Revolutionizing Investment Through Online Submissions
Launched in July 2018, the OSS is effectively a sharp pair of scissors that cuts through the excessive layers of red tape that made investing difficult in the past. Accessible online, OSS streamlines the process of obtaining business licenses by centralizing and standardizing the process across the central and provincial government as well as municipalities.
The system was designed to do away with lengthy bureaucratic processes and reduce the need to complete piles of paperwork that previously undermined the realization of direct investment. Before OSS, investors had to bounce back and forth between officials at several government institutions when securing permits and licenses. Now they can obtain several permits including business registration numbers and operational permits online within a matter of hours.

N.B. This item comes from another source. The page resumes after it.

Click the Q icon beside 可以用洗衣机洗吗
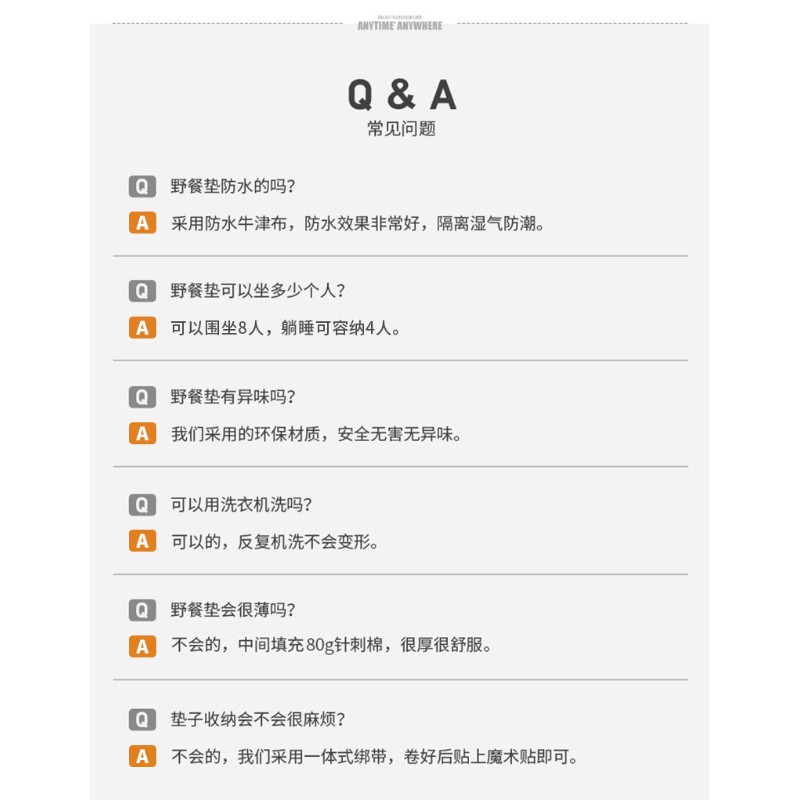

The OSS system introduces a new Business Registration Number (NIB) which also functions as a Company Registration Certificate (TDP), Importer Identification Number (API) and customs access rights. The NIB is required to process Business and Commercial licenses, both of which are easy to obtain. Already in the first three months of 2019, more than 158,000 NIBs were issued for an average of 1,756 per day. Legal firms welcome this game-changing reform and believe it will have a far-reaching on the Indonesia’s foreign investment regime.

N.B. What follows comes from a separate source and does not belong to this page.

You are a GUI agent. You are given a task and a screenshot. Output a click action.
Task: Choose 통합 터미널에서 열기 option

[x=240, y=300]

OSS is already yielding results. FDI increased 5.3% on year in the first quarter of 2019. Thomas Lembong, Chairman of Indonesia’s Investment Coordinating Board, BKPM, underscored that in a press conference when the data was released. He expects the positive FDI growth trend to continue, noting “it’s supported by strong commitment of the government to continue the reform in economy through the better implementation of Online Single Submission, and also intensification of investment guidance related to the central or local government institutions.”
While the rollout of OSS has markedly improved Indonesia’s business climate and made foreign investment easier and more attractive, there’s more work to be done. The government still needs to develop better coordination between ministries and regional administrations as well as make sure procedures are congruent at the central and regional level. To that end, the government plans to roll out an upgraded version of OSS to drive further synchronization and coordination between government ministries and institutions. Further enhancements could follow.
Making Tax Incentives Easy to Access
The government introduced very attractive tax holidays in 2018 to lure foreign companies and investors to Indonesia. To streamline and simplify tax incentives, all tax holidays are also processed through the OSS system. More investors started taking advantage of the tax holidays once they were made available through OSS.
The new tax holiday regulations aim to increase capital investments in pioneer industries and stimulate economic growth. The reforms added the digital economy and agricultural sectors to the list of pioneer industries – an attempt to drive investment to areas that provide strategic value for the economy. Investments of IDR100-500 billion ($7.2-$36 billion) are eligible for a 50% tax holiday for five years, while investments of IDR500-1,000 billion ($36-72 billion) are eligible for a 100% tax holiday. Even larger investments can secure a 100% tax holiday for longer periods, while companies with investments of less than IDR500 billion can apply for mini tax holidays.
The government granted tax holidays to 12 companies with a total investment of $14.45 billion from the time it adjusted its tax holiday scheme at the end of 2018. Seven of those companies are invested in the steel industry, four in the chemical industry and one in electricity infrastructure. In total, their investment was projected to create more than 10,500 jobs.
Together, the OSS system and tax incentives will go a long way in making Indonesia a desirable place to invest. The country has already climbed 41 spots in the World Bank’s Ease of Doing Business rankings since Jokowi took office, securing the 73rd spot in 2019. With Jokowi set on making further reforms and advancing Indonesia toward projections that it will become the world’s 4th largest economy as early as 2030, there’s a lot of investment opportunity at hand and making the most of it will only get easier.